Task requirements: Go through the listing below and show each line that has the word "pixels".

Top of Material for this exercise

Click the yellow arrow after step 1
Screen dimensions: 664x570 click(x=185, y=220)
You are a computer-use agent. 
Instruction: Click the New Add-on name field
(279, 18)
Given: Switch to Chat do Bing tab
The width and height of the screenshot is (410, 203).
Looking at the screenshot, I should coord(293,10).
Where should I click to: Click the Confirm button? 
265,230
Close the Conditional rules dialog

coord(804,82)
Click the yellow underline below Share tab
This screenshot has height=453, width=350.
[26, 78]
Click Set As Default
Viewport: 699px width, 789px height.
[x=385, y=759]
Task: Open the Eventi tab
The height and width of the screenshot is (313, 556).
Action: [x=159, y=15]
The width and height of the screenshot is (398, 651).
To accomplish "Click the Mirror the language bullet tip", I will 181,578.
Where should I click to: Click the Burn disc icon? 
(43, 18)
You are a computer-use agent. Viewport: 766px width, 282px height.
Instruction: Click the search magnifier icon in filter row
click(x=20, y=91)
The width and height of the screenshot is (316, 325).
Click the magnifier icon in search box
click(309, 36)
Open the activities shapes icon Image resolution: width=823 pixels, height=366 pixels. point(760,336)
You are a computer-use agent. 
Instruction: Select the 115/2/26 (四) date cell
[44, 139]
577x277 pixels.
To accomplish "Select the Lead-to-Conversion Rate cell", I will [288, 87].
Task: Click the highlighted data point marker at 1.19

Bottom of Material for this exercise

Result of the exercise:
Open the activities shapes icon Image resolution: width=823 pixels, height=366 pixels. point(760,336)
577x277 pixels.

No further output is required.